= William Riviere =

English painter (1806–1876)

William Riviere (1806–1876) sometimes Rivière, was an English painter and art educator.

==Life==
Born in the parish of St Marylebone, London, on 22 October 1806, was son of Daniel Valentine Riviere, a drawing-master; and brother of Henry Parsons Rivière (1811–1888), another painter, and Robert Riviere. After receiving instruction from his father, he became a student at the Royal Academy. He was noted as a draughtsman, and as a student of Michelangelo and the Roman and Florentine artists. He exhibited first in 1826, when he sent to the Royal Academy a portrait and a scene from Shakespeare's King John.

Later Riviere concentrated on teaching, and in 1849 he was appointed drawing-master at Cheltenham College, where he created a drawing-school. After ten years, he went to Oxford, where he promoted his view that the study of art should form an essential part of higher education. Shortly after arriving In Oxford, Riviere was commissioned by the Oxford Union to complete the set of ten murals within its new debating chamber. Painting of the murals by such artists associated with the Pre-Raphaelite movement as Dante Gabriel Rossetti, Arthur Hughes, Burne-Jones, and William Morris, had begun in August 1857. But by March 1858 the project had been left unfinished, so the Oxford Union commissioned Riviere to complete the last remaining three panels. This he did, his pictures depicting the education of Arthur by Merlin, King Arthur's first victory with the sword, and Arthur's wedding.
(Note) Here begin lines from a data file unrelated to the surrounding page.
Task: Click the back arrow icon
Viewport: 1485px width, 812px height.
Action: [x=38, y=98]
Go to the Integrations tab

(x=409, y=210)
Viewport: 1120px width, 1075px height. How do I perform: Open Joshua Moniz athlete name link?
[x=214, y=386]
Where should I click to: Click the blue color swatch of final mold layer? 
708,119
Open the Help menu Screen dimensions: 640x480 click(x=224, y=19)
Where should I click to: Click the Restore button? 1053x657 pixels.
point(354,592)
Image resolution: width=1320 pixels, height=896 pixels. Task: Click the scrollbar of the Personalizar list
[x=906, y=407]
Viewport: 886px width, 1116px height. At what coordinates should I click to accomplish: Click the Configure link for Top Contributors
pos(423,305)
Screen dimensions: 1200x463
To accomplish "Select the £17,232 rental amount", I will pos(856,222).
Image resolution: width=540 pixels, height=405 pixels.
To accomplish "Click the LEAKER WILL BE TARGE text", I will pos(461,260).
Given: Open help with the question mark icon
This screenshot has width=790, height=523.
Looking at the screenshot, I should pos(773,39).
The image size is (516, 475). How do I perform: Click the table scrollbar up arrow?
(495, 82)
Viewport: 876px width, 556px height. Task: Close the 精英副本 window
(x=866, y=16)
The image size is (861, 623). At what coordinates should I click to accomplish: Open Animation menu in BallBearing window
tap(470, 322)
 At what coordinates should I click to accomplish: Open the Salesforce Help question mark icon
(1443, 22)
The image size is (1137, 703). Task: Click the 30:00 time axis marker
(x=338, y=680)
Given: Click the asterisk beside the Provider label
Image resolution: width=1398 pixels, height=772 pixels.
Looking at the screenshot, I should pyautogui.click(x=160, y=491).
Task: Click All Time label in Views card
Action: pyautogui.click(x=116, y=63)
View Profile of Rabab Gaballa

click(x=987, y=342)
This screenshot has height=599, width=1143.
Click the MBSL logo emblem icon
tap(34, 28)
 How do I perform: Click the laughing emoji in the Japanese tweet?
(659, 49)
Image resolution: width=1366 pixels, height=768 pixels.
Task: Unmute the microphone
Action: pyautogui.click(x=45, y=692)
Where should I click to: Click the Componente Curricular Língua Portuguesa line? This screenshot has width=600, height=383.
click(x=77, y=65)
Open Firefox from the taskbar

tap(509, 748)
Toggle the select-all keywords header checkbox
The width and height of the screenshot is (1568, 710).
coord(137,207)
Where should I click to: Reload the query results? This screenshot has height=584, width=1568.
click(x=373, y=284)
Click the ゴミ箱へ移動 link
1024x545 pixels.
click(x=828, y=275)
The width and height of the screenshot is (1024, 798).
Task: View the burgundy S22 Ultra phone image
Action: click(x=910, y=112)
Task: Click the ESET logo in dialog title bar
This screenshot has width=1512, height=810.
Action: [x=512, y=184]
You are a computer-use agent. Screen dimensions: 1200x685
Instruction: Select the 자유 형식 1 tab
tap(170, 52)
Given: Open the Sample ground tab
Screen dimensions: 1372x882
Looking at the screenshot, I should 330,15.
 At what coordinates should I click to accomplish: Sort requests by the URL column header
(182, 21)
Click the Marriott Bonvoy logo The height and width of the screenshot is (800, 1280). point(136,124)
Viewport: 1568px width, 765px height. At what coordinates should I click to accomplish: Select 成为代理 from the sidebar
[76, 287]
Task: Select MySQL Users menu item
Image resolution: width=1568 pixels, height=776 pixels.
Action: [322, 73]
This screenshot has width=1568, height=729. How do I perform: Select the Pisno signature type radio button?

Riviere died suddenly, at 36 Beaumont Street, Oxford, on 21 August 1876. A miniature of him when a young man, by Charles William Pegler, went to his son Briton Rivière, R.A., one of four children with his wife from 1830 Ann Jarvis, a still-life painter.

==Works==
During the 1820s Riviere exhibited at the Royal Academy and the British Institution a number of portraits, domestic subjects, and landscapes. In 1843 he sent to the Westminster Hall competition a cartoon, the subject of which was a "Council of Ancient Britons"; and in 1844 a fresco, An Act of Mercy; and a painting in oils, Council of Ancient Britons. In 1845 he sent to Westminster Hall a sketch, Prince Henry, afterwards Henry V, acknowledging the authority of Chief Justice Gascoigne, with a portion of the subject in fresco; and in 1847 an oil-painting, The Acts of Mercy.

Riviere was also a landscape-painter, both in oil and in watercolours, and a sculptor. His last exhibited work was a portrait of Philip Wynter, president of St John's College, Oxford, which was at the Royal Academy in 1860.